The only thing Clay could hear in the house was the quiet sound of the faucet running. He tore through his pockets, and the Jiles edition shades went flying onto the dust covered table. His wallet went next as he frantically searched for his phone. Between the throbbing of his headache, he finally generated a clear thought.
He scrambled out of the house, leaving his keys in the front door. He tore the passenger side door open, the force cracking the rusted hinges. None of it mattered, he thought, ripping the center console apart, digging for his cellphone. Finally, The Behemoth found it. He placed his thumb on the iPhone home button and screamed bloody murder when it required his passcode.
Everything inside him told him to break the phone, but Clay pushed the directive back. The throbbing in his head was almost deafening. He frantically punched his passcode in, the words INVALID flashed across the top of the screen. Once again, The Behemoth roared. He finished ripping the door off its hinges and spun it, heaving it into the high grass.
Clay stopped for a moment, pausing once again to take a deep breath. The throbbing in his head now had a long ringing sound attached to it. He breathed again, letting the feelings roll through him. The rage wasn’t going to help him here. It wasn’t going to let him figure out what happened. It was not his ally at the moment.

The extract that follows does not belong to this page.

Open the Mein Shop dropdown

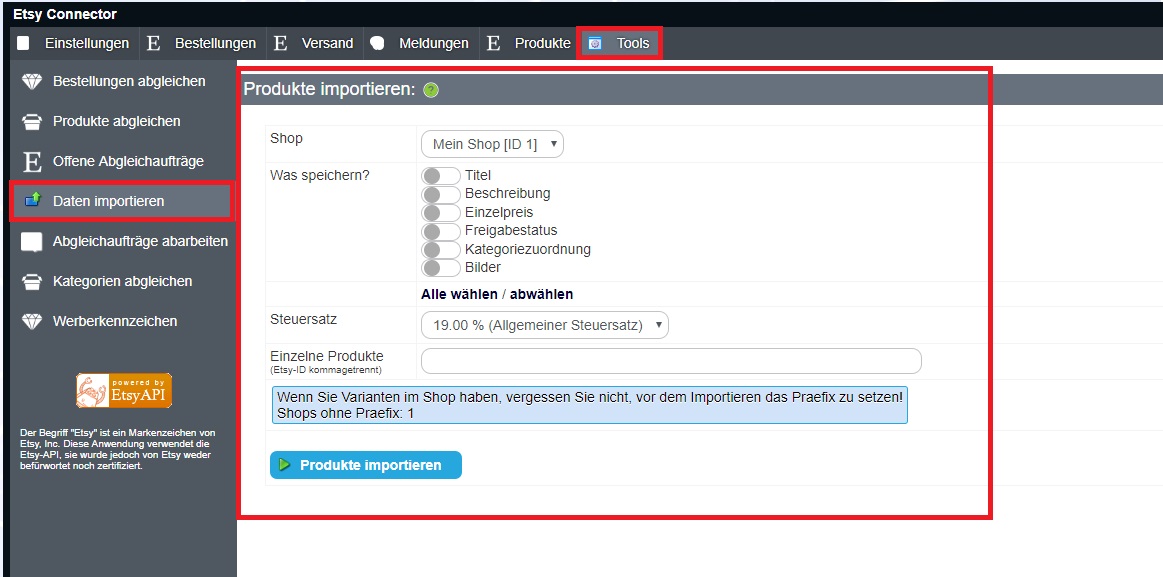(x=492, y=144)
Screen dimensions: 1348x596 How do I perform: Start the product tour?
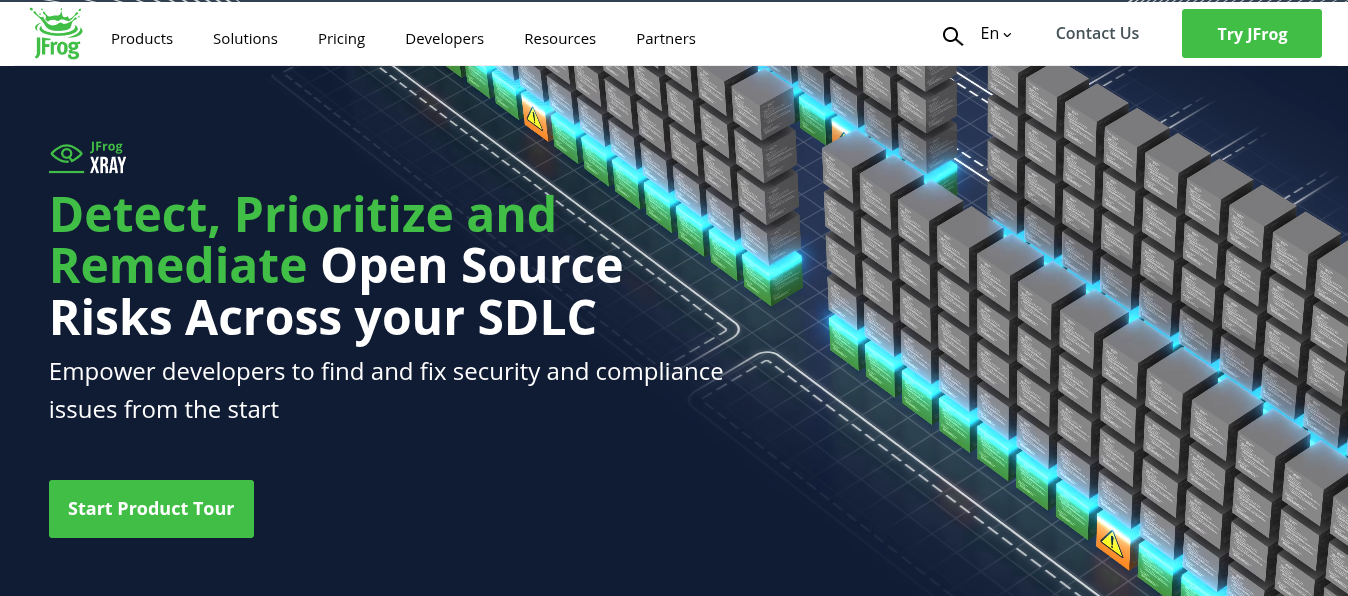point(151,508)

Another deep breath finally let Clay regain some measure of control. The ringing in his ears stopped, the throbbing subsided as his heart rate lowered. The Behemoth entered his passcode again, this time it was correct. He thumbed through the contacts, finally finding the name “Claude Mitchell.” He pressed the button to call and placed the phone to his ear.
He inhaled deeply, now was not the time to lose his cool. He had to get to the bottom of this.
He exhaled, pulling the brim of his hat over his eyes. He felt the throbbing starting again.
He squeezed lightly on the phone causing the speaker to crackle. Another round of breathing.
“Hello, you’ve reached the voicemail of Claude Mitchell, head trainer at The Byrd Ranch…” Clay exploded with rage. His size fifteen boot crashed through the door to the back of the camper, causing it to explode inwards. He threw his phone at the wall as he stormed inside. The Monster from Plainview ripped the bulletin board he had stolen off the wall. He smashed it across his knee, roaring and throwing it into the driveway.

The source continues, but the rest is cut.